Lessons in Gratitude Day 854

Tonight’s post is from a guest blogger: my daughter, Michal.

Tonight, despite it being a stressful and physically painful week, I am grateful for many things. It is a good problem to have when I have multiple things I could choose to write about in this space, but today, I would like to focus on my father.

My relationship with my father has stretched across years, many different states, various platforms of communication, and difficult memories. It has not been easy growing up largely apart from my father, as many children of divorced parents know. But, as I have told him and will share with you, I am grateful for his continued role in my life, and I know others that have not been so fortunate. How blessed I am to have two parents who support me in many ways despite the physical distance between us.

I have always been a “mama’s girl” in the sense that my mother and I have always been very close – she primarily raised me and has dealt with me at both my best and worst. But lately I have come aware and grateful for the fact that I, in many ways, am much like my father. My eyes, my height, my introverted and reflective nature, my aptitude for music, my depth, my (at times) short fuse… the list goes on. The things that frustrate me about him are the same things that frustrate me about myself. For all the distance and years that could have separated us, we are often one and the same.

My father and I used to (and rarely still do) bicker – I have often resisted his notion that he knows better than I do or knows what’s best for me because I am young and don’t know much about the world. And, perhaps because I am older and (slightly) less headstrong, do I understand that he was and is always trying to do what is best for me.

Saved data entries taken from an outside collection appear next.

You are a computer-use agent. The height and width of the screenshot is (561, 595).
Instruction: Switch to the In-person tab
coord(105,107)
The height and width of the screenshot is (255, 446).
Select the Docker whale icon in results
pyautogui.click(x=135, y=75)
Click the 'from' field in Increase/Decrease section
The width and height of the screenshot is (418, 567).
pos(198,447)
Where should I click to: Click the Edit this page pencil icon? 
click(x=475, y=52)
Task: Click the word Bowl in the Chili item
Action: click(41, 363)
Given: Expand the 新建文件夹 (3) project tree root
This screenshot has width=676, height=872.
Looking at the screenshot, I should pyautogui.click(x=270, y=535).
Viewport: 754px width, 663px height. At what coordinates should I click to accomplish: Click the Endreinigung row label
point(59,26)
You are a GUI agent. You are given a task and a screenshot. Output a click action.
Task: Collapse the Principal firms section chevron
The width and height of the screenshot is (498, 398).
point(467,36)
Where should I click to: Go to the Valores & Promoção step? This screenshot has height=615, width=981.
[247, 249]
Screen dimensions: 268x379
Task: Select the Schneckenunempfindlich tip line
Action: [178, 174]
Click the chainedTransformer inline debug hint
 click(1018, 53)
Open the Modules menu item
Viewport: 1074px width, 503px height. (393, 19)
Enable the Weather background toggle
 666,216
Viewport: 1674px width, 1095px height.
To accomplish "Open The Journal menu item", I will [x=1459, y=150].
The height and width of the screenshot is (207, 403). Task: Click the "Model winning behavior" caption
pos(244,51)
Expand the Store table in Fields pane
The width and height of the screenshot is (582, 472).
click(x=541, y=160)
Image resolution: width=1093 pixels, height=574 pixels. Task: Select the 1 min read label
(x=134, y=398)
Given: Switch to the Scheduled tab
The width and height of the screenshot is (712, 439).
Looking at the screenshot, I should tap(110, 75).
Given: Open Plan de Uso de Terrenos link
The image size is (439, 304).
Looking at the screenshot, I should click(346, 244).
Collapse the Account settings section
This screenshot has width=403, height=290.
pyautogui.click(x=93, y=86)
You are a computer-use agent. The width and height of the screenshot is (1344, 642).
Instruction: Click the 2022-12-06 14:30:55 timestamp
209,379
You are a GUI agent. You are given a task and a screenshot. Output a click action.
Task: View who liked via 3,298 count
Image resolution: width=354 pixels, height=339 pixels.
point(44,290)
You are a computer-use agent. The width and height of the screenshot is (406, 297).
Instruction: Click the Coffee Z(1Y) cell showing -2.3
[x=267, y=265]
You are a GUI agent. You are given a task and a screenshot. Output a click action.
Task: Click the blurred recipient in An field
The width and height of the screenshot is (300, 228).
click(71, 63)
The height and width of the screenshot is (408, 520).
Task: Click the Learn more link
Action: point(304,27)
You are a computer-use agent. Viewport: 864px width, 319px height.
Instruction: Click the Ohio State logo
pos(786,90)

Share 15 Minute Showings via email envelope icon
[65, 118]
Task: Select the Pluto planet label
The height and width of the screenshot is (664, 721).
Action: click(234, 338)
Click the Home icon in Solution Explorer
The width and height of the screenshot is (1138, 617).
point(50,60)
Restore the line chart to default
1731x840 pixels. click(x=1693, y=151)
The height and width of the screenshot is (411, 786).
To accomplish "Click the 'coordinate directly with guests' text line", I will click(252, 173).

And, as I grow older and consider advice more humbly from both of my parents, I know more and more what is best for myself while also knowing that they have paved the way for me in so many ways.

Next Sunday, I leave for a much needed break to spend in St. Louis with my father, stepmom, and half brother, Jaden. The longheld tradition of me staying up and prepping the greens with my father has been standing for at least a decade, and shows no signs of ending. My father stands and I sit alongside him and we talk about life – my work, his work, my feelings, his feelings. It is beautiful and has changed – I once enjoyed apple cider during this tradition and now prefer beer or wine! And although I have not believed in Thanksgiving since learning more about its true history and significance, this time between my father and I is some of the most valuable I have been given.

I am grateful for my father in all of the truth he speaks through his words, his eyes, and his music. We have never had a “perfect” relationship – what is that, anyway? – but we do the best we can. And that is more than enough.